(Assignment): Restate the entries word for word, omitting nothing.

Stored data entries:
- Opening Delimiter -

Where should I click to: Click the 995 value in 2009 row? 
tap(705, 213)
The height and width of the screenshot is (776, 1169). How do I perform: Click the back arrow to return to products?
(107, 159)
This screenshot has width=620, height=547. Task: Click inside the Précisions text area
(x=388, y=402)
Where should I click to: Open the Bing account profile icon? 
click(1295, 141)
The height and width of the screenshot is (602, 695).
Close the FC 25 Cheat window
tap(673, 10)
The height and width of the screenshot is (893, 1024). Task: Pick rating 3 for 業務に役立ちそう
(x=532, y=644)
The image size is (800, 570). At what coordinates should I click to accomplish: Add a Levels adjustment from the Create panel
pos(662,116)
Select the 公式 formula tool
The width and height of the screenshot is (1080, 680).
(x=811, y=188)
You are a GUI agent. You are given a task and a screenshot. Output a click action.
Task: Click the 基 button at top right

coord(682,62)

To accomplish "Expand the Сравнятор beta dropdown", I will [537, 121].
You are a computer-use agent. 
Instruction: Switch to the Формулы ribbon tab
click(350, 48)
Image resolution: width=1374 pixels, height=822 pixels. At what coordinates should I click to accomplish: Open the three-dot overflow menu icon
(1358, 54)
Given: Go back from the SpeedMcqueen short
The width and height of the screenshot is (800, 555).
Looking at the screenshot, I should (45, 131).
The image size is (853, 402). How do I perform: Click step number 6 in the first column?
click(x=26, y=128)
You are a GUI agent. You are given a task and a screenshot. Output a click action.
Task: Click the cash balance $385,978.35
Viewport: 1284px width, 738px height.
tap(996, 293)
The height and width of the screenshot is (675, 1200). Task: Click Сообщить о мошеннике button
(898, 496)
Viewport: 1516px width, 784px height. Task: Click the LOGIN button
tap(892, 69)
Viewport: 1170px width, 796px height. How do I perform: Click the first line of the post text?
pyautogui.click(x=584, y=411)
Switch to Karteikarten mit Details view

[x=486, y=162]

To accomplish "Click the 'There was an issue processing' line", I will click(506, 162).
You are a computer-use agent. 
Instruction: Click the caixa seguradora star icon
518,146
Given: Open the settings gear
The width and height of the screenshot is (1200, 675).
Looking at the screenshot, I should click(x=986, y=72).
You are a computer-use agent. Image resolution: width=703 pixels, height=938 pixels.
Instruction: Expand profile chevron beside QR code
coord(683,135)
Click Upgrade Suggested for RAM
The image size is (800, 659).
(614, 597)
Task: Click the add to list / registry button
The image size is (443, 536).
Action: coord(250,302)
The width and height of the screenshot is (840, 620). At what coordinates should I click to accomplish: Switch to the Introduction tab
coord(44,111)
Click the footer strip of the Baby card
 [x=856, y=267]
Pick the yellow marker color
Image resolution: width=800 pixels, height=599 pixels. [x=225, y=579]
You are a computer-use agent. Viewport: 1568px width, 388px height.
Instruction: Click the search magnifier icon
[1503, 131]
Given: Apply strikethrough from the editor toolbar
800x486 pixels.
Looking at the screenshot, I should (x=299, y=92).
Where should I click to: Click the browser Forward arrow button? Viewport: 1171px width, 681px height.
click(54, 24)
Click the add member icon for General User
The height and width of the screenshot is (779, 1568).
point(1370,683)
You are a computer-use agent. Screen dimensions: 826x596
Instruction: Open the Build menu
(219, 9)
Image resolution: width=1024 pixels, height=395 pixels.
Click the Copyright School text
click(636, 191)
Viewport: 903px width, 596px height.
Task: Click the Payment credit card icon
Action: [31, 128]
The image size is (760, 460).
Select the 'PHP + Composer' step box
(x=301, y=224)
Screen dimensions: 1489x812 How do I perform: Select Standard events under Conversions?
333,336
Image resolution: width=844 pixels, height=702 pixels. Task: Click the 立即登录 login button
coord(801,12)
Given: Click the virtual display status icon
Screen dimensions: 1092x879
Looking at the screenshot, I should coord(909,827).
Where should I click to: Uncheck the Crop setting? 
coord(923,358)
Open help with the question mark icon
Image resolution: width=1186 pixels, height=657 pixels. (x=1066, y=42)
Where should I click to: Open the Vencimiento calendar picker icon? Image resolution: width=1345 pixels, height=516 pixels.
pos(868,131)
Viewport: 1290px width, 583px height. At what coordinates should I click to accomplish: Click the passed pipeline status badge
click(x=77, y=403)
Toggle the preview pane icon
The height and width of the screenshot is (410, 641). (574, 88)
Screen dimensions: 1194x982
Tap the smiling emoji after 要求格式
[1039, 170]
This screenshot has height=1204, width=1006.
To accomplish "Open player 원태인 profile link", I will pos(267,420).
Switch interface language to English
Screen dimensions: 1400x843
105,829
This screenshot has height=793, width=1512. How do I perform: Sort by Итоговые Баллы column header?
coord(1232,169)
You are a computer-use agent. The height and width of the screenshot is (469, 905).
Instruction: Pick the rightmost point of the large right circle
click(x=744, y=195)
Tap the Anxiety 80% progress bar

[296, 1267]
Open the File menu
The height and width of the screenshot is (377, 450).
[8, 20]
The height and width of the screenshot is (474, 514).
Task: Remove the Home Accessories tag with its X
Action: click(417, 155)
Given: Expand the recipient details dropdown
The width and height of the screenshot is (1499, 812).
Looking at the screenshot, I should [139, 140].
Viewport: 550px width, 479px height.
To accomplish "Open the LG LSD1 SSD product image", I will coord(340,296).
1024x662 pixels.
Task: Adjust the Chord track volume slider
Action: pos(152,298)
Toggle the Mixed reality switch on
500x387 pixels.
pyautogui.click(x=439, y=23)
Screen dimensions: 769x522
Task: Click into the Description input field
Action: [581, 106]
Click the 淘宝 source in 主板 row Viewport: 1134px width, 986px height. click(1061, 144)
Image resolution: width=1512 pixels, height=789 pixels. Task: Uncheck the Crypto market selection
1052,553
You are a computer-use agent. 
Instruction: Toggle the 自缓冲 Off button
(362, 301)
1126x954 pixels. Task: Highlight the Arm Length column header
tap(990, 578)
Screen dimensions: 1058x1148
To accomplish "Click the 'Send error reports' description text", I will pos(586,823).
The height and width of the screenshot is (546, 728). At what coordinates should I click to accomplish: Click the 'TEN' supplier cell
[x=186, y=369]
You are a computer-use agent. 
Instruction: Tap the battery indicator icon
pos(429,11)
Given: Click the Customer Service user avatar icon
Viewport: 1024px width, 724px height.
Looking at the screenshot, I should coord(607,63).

- Closing Delimiter -

(Final answer):
Where should I click to: Click the 995 value in 2009 row? 
tap(705, 213)
The height and width of the screenshot is (776, 1169). How do I perform: Click the back arrow to return to products?
(107, 159)
This screenshot has width=620, height=547. Task: Click inside the Précisions text area
(x=388, y=402)
Where should I click to: Open the Bing account profile icon? 
click(1295, 141)
The height and width of the screenshot is (602, 695).
Close the FC 25 Cheat window
tap(673, 10)
The height and width of the screenshot is (893, 1024). Task: Pick rating 3 for 業務に役立ちそう
(x=532, y=644)
The image size is (800, 570). At what coordinates should I click to accomplish: Add a Levels adjustment from the Create panel
pos(662,116)
Select the 公式 formula tool
The width and height of the screenshot is (1080, 680).
(x=811, y=188)
You are a GUI agent. You are given a task and a screenshot. Output a click action.
Task: Click the 基 button at top right

coord(682,62)

To accomplish "Expand the Сравнятор beta dropdown", I will [537, 121].
You are a computer-use agent. 
Instruction: Switch to the Формулы ribbon tab
click(350, 48)
Image resolution: width=1374 pixels, height=822 pixels. At what coordinates should I click to accomplish: Open the three-dot overflow menu icon
(1358, 54)
Given: Go back from the SpeedMcqueen short
The width and height of the screenshot is (800, 555).
Looking at the screenshot, I should (45, 131).
The image size is (853, 402). How do I perform: Click step number 6 in the first column?
click(x=26, y=128)
You are a GUI agent. You are given a task and a screenshot. Output a click action.
Task: Click the cash balance $385,978.35
Viewport: 1284px width, 738px height.
tap(996, 293)
The height and width of the screenshot is (675, 1200). Task: Click Сообщить о мошеннике button
(898, 496)
Viewport: 1516px width, 784px height. Task: Click the LOGIN button
tap(892, 69)
Viewport: 1170px width, 796px height. How do I perform: Click the first line of the post text?
pyautogui.click(x=584, y=411)
Switch to Karteikarten mit Details view

[x=486, y=162]

To accomplish "Click the 'There was an issue processing' line", I will click(506, 162).
You are a computer-use agent. 
Instruction: Click the caixa seguradora star icon
518,146
Given: Open the settings gear
The width and height of the screenshot is (1200, 675).
Looking at the screenshot, I should click(x=986, y=72).
You are a computer-use agent. Image resolution: width=703 pixels, height=938 pixels.
Instruction: Expand profile chevron beside QR code
coord(683,135)
Click Upgrade Suggested for RAM
The image size is (800, 659).
(614, 597)
Task: Click the add to list / registry button
The image size is (443, 536).
Action: coord(250,302)
The width and height of the screenshot is (840, 620). At what coordinates should I click to accomplish: Switch to the Introduction tab
coord(44,111)
Click the footer strip of the Baby card
 [x=856, y=267]
Pick the yellow marker color
Image resolution: width=800 pixels, height=599 pixels. [x=225, y=579]
You are a computer-use agent. Viewport: 1568px width, 388px height.
Instruction: Click the search magnifier icon
[1503, 131]
Given: Apply strikethrough from the editor toolbar
800x486 pixels.
Looking at the screenshot, I should (x=299, y=92).
Where should I click to: Click the browser Forward arrow button? Viewport: 1171px width, 681px height.
click(54, 24)
Click the add member icon for General User
The height and width of the screenshot is (779, 1568).
point(1370,683)
You are a computer-use agent. Screen dimensions: 826x596
Instruction: Open the Build menu
(219, 9)
Image resolution: width=1024 pixels, height=395 pixels.
Click the Copyright School text
click(636, 191)
Viewport: 903px width, 596px height.
Task: Click the Payment credit card icon
Action: [31, 128]
The image size is (760, 460).
Select the 'PHP + Composer' step box
(x=301, y=224)
Screen dimensions: 1489x812 How do I perform: Select Standard events under Conversions?
333,336
Image resolution: width=844 pixels, height=702 pixels. Task: Click the 立即登录 login button
coord(801,12)
Given: Click the virtual display status icon
Screen dimensions: 1092x879
Looking at the screenshot, I should coord(909,827).
Where should I click to: Uncheck the Crop setting? 
coord(923,358)
Open help with the question mark icon
Image resolution: width=1186 pixels, height=657 pixels. (x=1066, y=42)
Where should I click to: Open the Vencimiento calendar picker icon? Image resolution: width=1345 pixels, height=516 pixels.
pos(868,131)
Viewport: 1290px width, 583px height. At what coordinates should I click to accomplish: Click the passed pipeline status badge
click(x=77, y=403)
Toggle the preview pane icon
The height and width of the screenshot is (410, 641). (574, 88)
Screen dimensions: 1194x982
Tap the smiling emoji after 要求格式
[1039, 170]
This screenshot has height=1204, width=1006.
To accomplish "Open player 원태인 profile link", I will pos(267,420).
Switch interface language to English
Screen dimensions: 1400x843
105,829
This screenshot has height=793, width=1512. How do I perform: Sort by Итоговые Баллы column header?
coord(1232,169)
You are a computer-use agent. The height and width of the screenshot is (469, 905).
Instruction: Pick the rightmost point of the large right circle
click(x=744, y=195)
Tap the Anxiety 80% progress bar

[296, 1267]
Open the File menu
The height and width of the screenshot is (377, 450).
[8, 20]
The height and width of the screenshot is (474, 514).
Task: Remove the Home Accessories tag with its X
Action: click(417, 155)
Given: Expand the recipient details dropdown
The width and height of the screenshot is (1499, 812).
Looking at the screenshot, I should [139, 140].
Viewport: 550px width, 479px height.
To accomplish "Open the LG LSD1 SSD product image", I will coord(340,296).
1024x662 pixels.
Task: Adjust the Chord track volume slider
Action: pos(152,298)
Toggle the Mixed reality switch on
500x387 pixels.
pyautogui.click(x=439, y=23)
Screen dimensions: 769x522
Task: Click into the Description input field
Action: [581, 106]
Click the 淘宝 source in 主板 row Viewport: 1134px width, 986px height. click(1061, 144)
Image resolution: width=1512 pixels, height=789 pixels. Task: Uncheck the Crypto market selection
1052,553
You are a computer-use agent. 
Instruction: Toggle the 自缓冲 Off button
(362, 301)
1126x954 pixels. Task: Highlight the Arm Length column header
tap(990, 578)
Screen dimensions: 1058x1148
To accomplish "Click the 'Send error reports' description text", I will pos(586,823).
The height and width of the screenshot is (546, 728). At what coordinates should I click to accomplish: Click the 'TEN' supplier cell
[x=186, y=369]
You are a computer-use agent. 
Instruction: Tap the battery indicator icon
pos(429,11)
Given: Click the Customer Service user avatar icon
Viewport: 1024px width, 724px height.
Looking at the screenshot, I should coord(607,63).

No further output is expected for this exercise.